Today Guyana and other countries around the world celebrates Remembrance Day. Remembrance Day (also known as Poppy Day or Armistice Day) is commemorated on the 11th November each year, and marks the end of World War I in 1918. Hostilities formally ended “at the 11th hour of the 11th day of the 11th month,” in accordance with the Armistice, signed by representatives of Germany and the Entente between 5:12 and 5:20 that morning. (“At the 11th hour” refers to the passing of the 11th hour, or 11:00 a.m.) World War I officially ended with the signing of the Treaty of Versailles on June 28, 1919. The day was specifically dedicated by King George V on 7 November 1919 as a day of remembrance for members of the armed forces who were killed during World War I. Selling replicas of the original Flanders’ poppy originated in some of the allied countries immediately after the Armistice.
How Guyana Celebrates Poppy Day
According to Guyana Legion President Colonel (retired) Carl Morgan, Guyana observes Remembrance Day annually on the Sunday closest to November 11. “This day is marked by parades in Georgetown, New Amsterdam, Vreed-en-Hoop, Linden, Anna Regina, Bartica, Lethem and other towns around the country,” he explained. Other activities include the Digicel sponsored School’s Quiz, the laying of wreaths on the wall of Queen’s College’s assembly hall between the two plaques bearing the names of the alma maters and students who gave their lives during the wars; the laying of wreaths in the military cemetery in Eve Leary; and a reception at the Coghlan House.

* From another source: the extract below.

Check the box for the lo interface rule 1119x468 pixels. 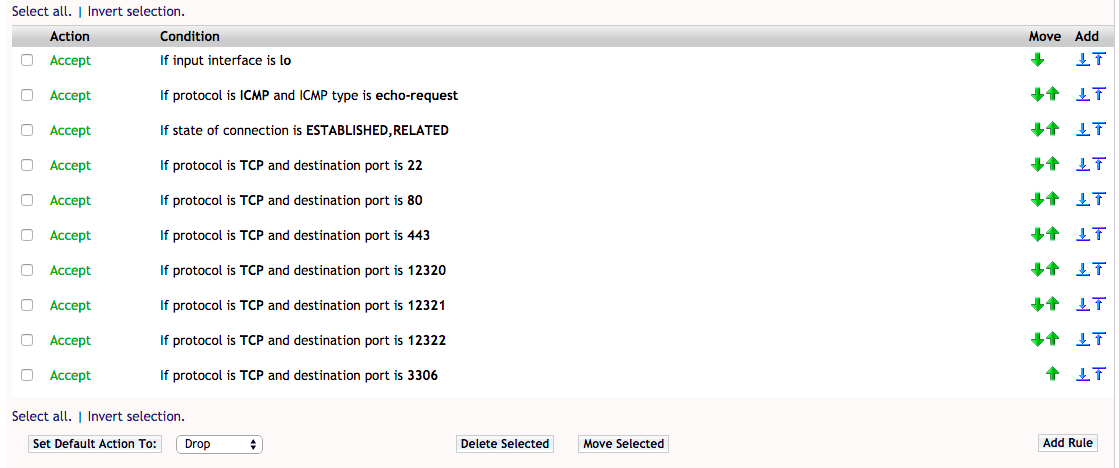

Red poppies are often worn on Remembrance Day. The tradition has its origins in a poem written in 1915 by Lieutenant Colonel John McCrae, a doctor in the Royal Canadian Medical Corps. Lieutenant Colonel McCrae noticed that, despite the devastation caused by the war to towns, farms and forests, thousands of small red poppies began growing everywhere in Spring. This inspired his poem ” In Flanders Fields
Remembrance Day is not only to remember those who died in the great world wars, but also to remember all who died in previous and subsequent wars. The Guyana Legion is made up of ex-servicemen, the widows of ex-servicemen, present day military retirees and those that have become amputees in the line of duty.